High frame rate (∼3 Hz) circular photoacoustic tomography using single-element ultrasound transducer aided with deep learning

Significance: In circular scanning photoacoustic tomography (PAT), it takes several minutes to generate an image of acceptable quality, especially with a single-element ultrasound transducer (UST). The imaging speed can be enhanced by faster scanning (with high repetition rate light sources) and using multiple-USTs. However, artifacts arising from the sparse signal acquisition and low signal-to-noise ratio at higher scanning speeds limit the imaging speed. Thus, there is a need to improve the imaging speed of the PAT systems without hampering the quality of the PAT image. Aim: To improve the frame rate (or imaging speed) of the PAT system by using deep learning (DL). Approach: For improving the frame rate (or imaging speed) of the PAT system, we propose a novel U-Net-based DL framework to reconstruct PAT images from fast scanning data. Results: The efficiency of the network was evaluated on both single-and multiple-UST-based PAT systems.

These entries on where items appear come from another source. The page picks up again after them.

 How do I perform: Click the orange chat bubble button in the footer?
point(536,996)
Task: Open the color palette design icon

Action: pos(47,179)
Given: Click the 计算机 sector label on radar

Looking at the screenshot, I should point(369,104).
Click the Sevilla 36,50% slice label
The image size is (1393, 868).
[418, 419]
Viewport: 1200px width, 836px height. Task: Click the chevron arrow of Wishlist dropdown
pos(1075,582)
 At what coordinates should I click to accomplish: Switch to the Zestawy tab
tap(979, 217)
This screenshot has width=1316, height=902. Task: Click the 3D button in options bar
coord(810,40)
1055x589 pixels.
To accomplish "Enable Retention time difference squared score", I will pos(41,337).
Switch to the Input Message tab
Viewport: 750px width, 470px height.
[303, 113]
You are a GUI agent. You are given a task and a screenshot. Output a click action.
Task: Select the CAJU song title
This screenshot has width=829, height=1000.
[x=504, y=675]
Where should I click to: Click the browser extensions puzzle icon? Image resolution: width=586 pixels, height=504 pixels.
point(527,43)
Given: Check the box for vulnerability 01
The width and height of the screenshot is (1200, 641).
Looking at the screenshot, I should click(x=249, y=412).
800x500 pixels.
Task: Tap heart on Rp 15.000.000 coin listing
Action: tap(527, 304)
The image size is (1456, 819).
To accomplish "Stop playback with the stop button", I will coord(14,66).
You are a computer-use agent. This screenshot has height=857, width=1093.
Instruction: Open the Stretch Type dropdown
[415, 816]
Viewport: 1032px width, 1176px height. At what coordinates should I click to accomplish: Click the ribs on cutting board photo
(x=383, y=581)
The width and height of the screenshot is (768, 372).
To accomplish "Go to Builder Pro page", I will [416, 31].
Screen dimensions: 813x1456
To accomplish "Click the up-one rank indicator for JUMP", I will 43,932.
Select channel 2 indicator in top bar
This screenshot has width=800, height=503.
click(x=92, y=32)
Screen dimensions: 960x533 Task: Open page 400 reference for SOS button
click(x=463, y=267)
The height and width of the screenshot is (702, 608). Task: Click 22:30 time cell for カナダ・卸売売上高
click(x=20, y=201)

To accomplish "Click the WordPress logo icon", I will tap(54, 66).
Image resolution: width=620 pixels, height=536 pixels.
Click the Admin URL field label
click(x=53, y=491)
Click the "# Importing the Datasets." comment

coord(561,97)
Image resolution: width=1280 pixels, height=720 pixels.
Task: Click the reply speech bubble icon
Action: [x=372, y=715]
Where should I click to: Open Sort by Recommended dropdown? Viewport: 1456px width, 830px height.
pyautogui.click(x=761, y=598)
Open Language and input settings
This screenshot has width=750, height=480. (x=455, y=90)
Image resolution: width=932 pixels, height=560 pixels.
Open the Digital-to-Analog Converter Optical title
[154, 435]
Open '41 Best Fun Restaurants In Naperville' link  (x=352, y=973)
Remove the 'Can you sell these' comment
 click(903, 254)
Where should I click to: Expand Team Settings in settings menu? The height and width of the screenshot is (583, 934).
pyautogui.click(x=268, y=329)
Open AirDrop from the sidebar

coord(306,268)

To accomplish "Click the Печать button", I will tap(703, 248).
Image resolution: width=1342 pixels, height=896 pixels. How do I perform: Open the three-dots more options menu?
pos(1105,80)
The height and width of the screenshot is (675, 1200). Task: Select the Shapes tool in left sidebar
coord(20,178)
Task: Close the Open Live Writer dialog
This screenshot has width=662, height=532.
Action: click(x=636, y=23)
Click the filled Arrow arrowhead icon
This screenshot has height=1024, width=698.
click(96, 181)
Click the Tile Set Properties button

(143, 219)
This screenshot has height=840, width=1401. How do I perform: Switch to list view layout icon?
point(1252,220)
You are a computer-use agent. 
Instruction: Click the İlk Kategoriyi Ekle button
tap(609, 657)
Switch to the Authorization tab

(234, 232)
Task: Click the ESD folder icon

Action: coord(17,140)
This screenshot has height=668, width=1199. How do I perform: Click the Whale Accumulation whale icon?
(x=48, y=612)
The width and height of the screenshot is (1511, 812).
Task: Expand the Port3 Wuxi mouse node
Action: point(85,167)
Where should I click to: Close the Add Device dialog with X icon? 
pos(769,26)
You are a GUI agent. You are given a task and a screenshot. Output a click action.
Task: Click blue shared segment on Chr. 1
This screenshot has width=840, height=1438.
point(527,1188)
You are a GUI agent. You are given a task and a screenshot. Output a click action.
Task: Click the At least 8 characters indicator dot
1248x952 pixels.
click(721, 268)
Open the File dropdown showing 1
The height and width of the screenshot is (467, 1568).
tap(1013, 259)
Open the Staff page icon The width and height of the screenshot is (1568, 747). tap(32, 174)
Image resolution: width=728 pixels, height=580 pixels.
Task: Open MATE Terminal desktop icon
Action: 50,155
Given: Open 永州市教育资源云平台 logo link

Both phantom and in vivo imaging demonstrate that the network can improve the imaging frame rate by approximately sixfold in single-UST-based PAT systems and by approximately twofold in multi-UST-based PAT systems. Conclusions: We proposed an innovative method to improve the frame rate (or imaging speed) by using DL and with this method, the fastest frame rate of ∼3 Hz imaging is achieved without hampering the quality of the reconstructed image.